El decreto de la nulidad —concluyó la providencia— comprenderá el trámite adelantado en la segunda instancia y la sentencia apelada u objeto de consulta, puesto que abolida esta se restituye la posibilidad de disponer la citación oportuna de las personas que debieron formular la demanda o contra quienes se debió dirigir esta, para los fines que atañen con la defensa de sus intereses; se dan así unas ventajas prácticas de valor apreciable, con relación al fallo inhibitorio, consistentes en que subsiste el mismo proceso, se evita que se pierda tiempo y la actividad procesal producida hasta ese momento, se mantienen los efectos consumados de las normas sobre interrupción de la caducidad y prescripción; y, por sobre todo, se propende porque de todos modos se llegue al final a la composición del litigio (criterio reiterado en CSC SC, 23 Mar. 2000, Rad. 5259; CSJ SC, 29 Mar. 2001, Rad. 5740; CSJ SC, 22 Abr. 2002, Rad. 6278; CJS SC, 5 Dic. 2011, Rad. 2005-00199-01; CSJ SC).

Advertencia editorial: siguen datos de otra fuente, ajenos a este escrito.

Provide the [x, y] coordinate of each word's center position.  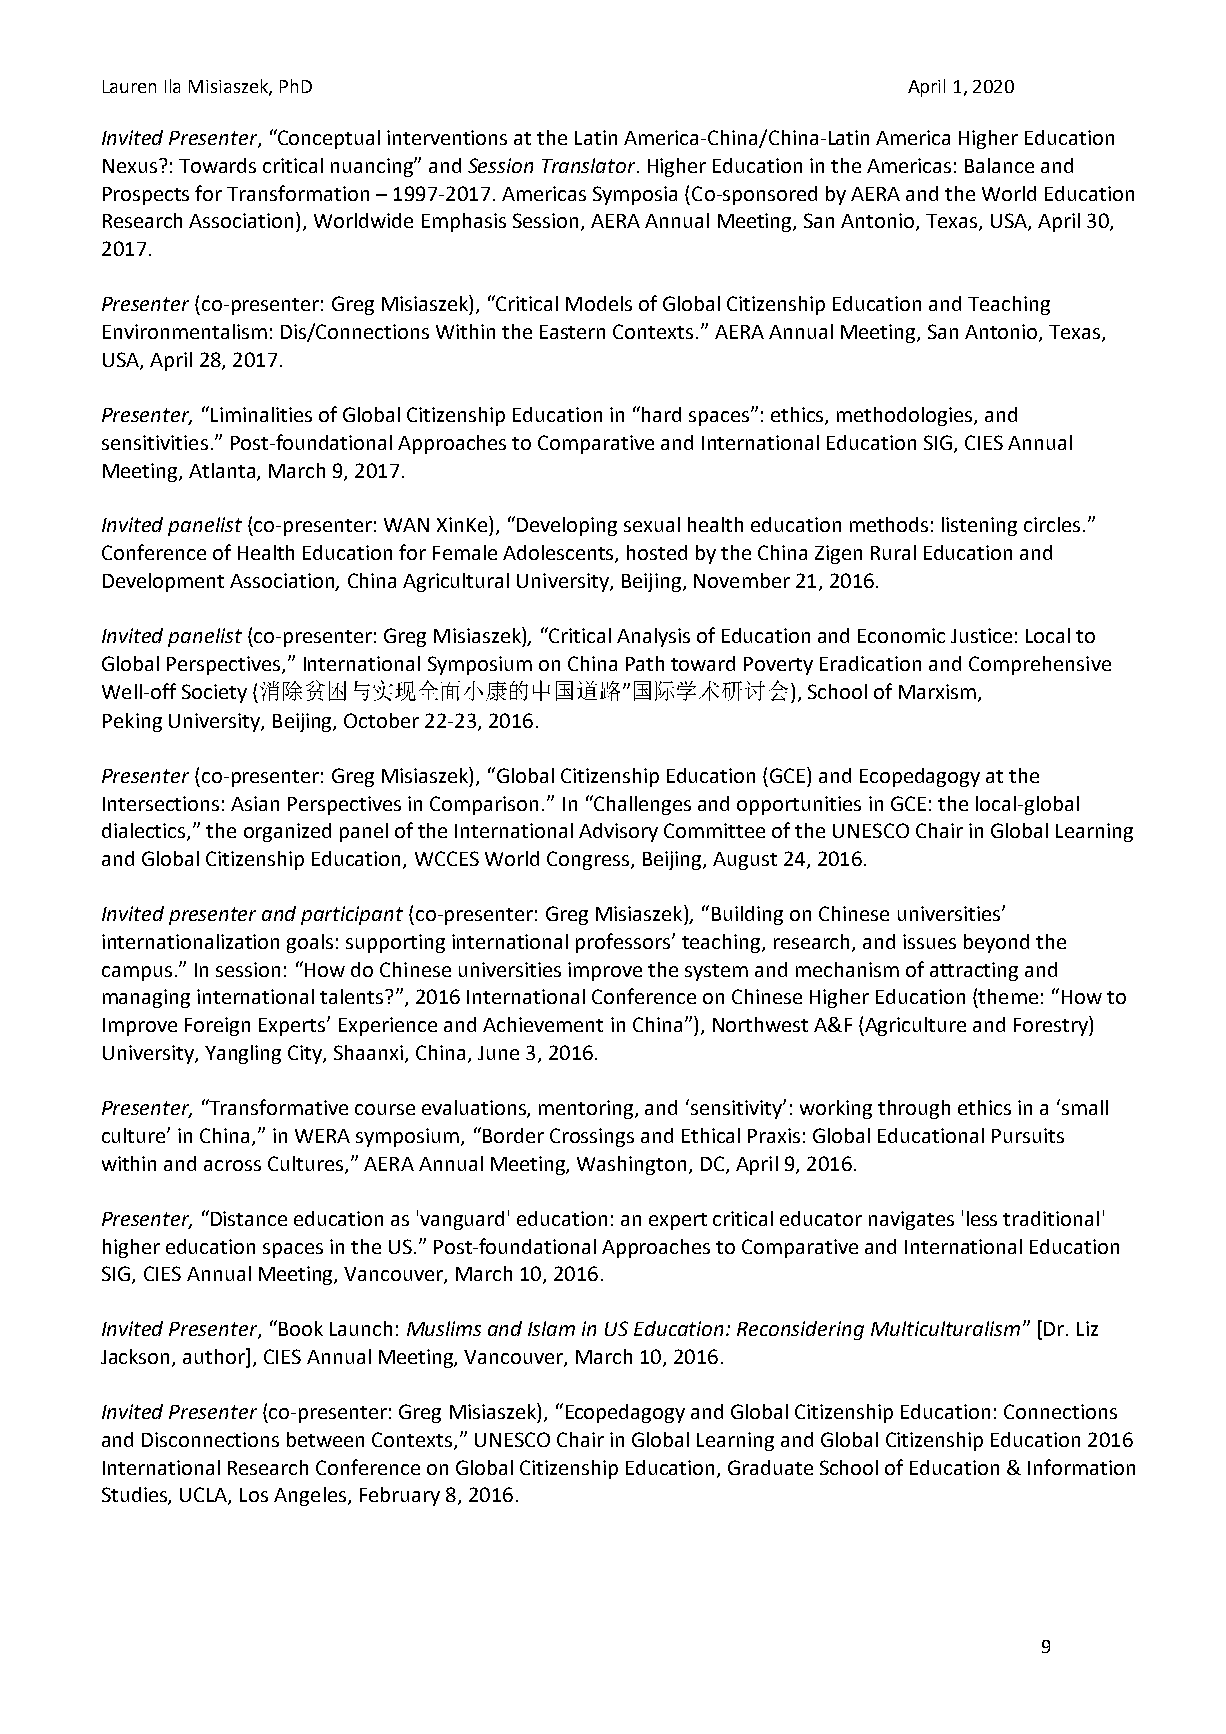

4. Por consiguiente, situada la Corte en la sede del Tribunal y a efectos de corregir el vicio que afecta parcialmente lo rituado, anulará las actuaciones surtidas después de la sentencia apelada y dicha decisión, para que el juez a quo cite al proceso a Yebrail Mateus Castillo, Álvaro Jesús Uribe Castellanos y Ángela Castellanos de Uribe, con quienes debió integrarse el contradictorio, y renueve el trámite invalidado, conservando validez las pruebas decretadas y practicadas en el proceso.

En virtud de la nulidad que será declarada, en la cual están comprendidas las actuaciones de la segunda instancia, no se condena en costas en esta.

IV. DECISIÓN

En mérito de lo expuesto, la Sala de Casación Civil de la Corte Suprema de Justicia, administrando justicia en nombre de la República y por autoridad de la ley, CASA la sentencia de doce de octubre de dos mil doce, proferida por la Sala Civil-Familia del Tribunal Superior del Distrito Judicial de Cúcuta, en el proceso ordinario referenciado, sin costas en casación por prosperar el recurso, y como juzgador de segunda instancia,

RESUELVE:

1. Declarar la nulidad de todo lo actuado en el proceso a partir de la sentencia proferida el nueve de diciembre de dos mil once por el Juzgado Tercero Civil del Circuito de Cúcuta, sin perjuicio de la validez de las pruebas decretadas y practicadas en el proceso.

2. Ordenar al juez a quo que proceda a integrar el contradictorio con los señores Yebrail Mateus Castillo, Álvaro Jesús Uribe Castellanos y Ángela Castellanos de Uribe, en la forma y términos establecidos en el artículo 83 del Código de Procedimiento Civil y, en su momento, a renovar la actuación anulada.

Sin costas en esta instancia.

Notifíquese».

1 Folio 40, c. 7.

2 Folio 17, c. Corte.

3 Ibídem.

4 Folio 18, c. 1.

5 Ibídem.

6 GUASP, Jaime. Derecho Procesal Civil. Tomo Primero. Madrid: Instituto de Estudios Políticos, 1968, p. 185.

7 DEVIS ECHANDÍA, Hernando. Tratado de Derecho Procesal Civil. Tomo I. Bogotá: Temis, 1961, p. 490.

8 Op. cit., p. 491.

9 ROCCO, Ugo. Tratado de Derecho Procesal Civil, citado en DEVIS ECHANDÍA, op. cit., p. 519.

10 Ibídem.

11 Ibídem.

12 MORALES MOLINA, Hernando. Curso de Derecho Procesal Civil. Parte General. 8ª ed. Bogotá: Editorial ABC, 1983. p. 239.

13 GUAL VIDAL. La sociedad de responsabilidad limitada. Citado por RODRÍGUEZ RODRÍGUEZ, Joaquín. Tratado de Sociedades Mercantiles. México: Edit. Porrúa S.A. Tomo II, 1977, p. 354.